Interest rates on personal loans from the countrys major lenders have hit their highest level for almost a decade, according to personal finance website Moneyfacts.co.uk.
Bank rates have risen to an average of 12.4 per cent - the highest since 2001 - despite the Bank of England keeping the base rate at a record low of 0.5 per cent.
Moneyfacts claims the increase has been driven by a rise in the number of borrowers defaulting on their loan repayments during the tough economic climate.
The best rate currently available on a three year £5,000 personal loan is 8.9 per cent, which equates to monthly repayments of nearly £160.

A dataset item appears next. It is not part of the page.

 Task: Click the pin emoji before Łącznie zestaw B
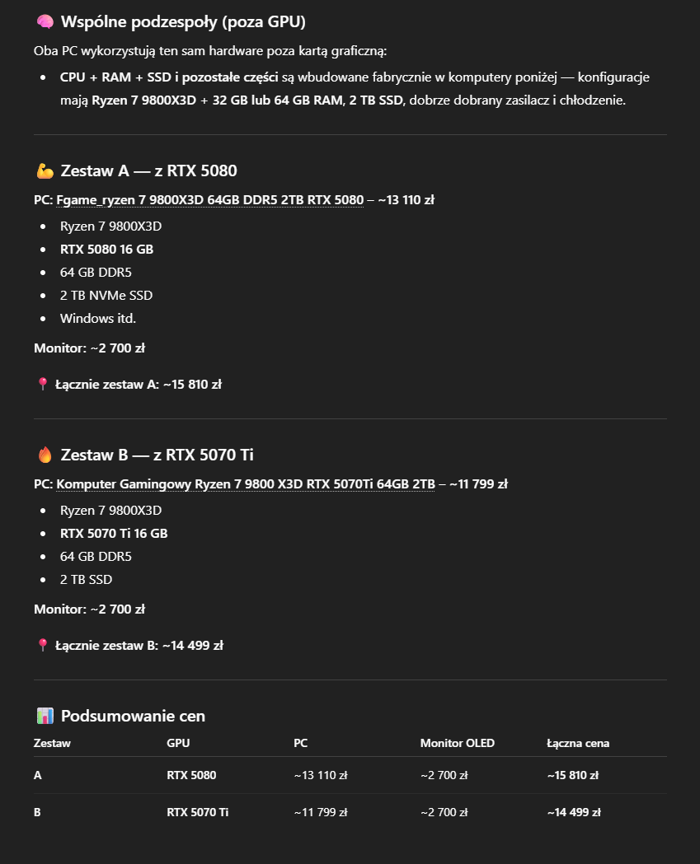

The figure is considerably higher than the 5.7 per cent best loan rate that was available four years ago, prior to the start of the credit crunch.
Michelle Slade, spokesperson for Moneyfacts.co.uk, commented: "Unlike on a mortgage, there is no security that a personal loan debt will be repaid."
"In such a risk adverse market, lenders are only offering loans to the most creditworthy applicants and then at a premium."
She added: "The post-Christmas loan sales that we see each January did not materialise, a further indication that lenders do not want to encourage unsecured lending ."
"Unemployment remains high and when people are struggling to meet repayments, unsecured lending is one of the first debts they stop repaying."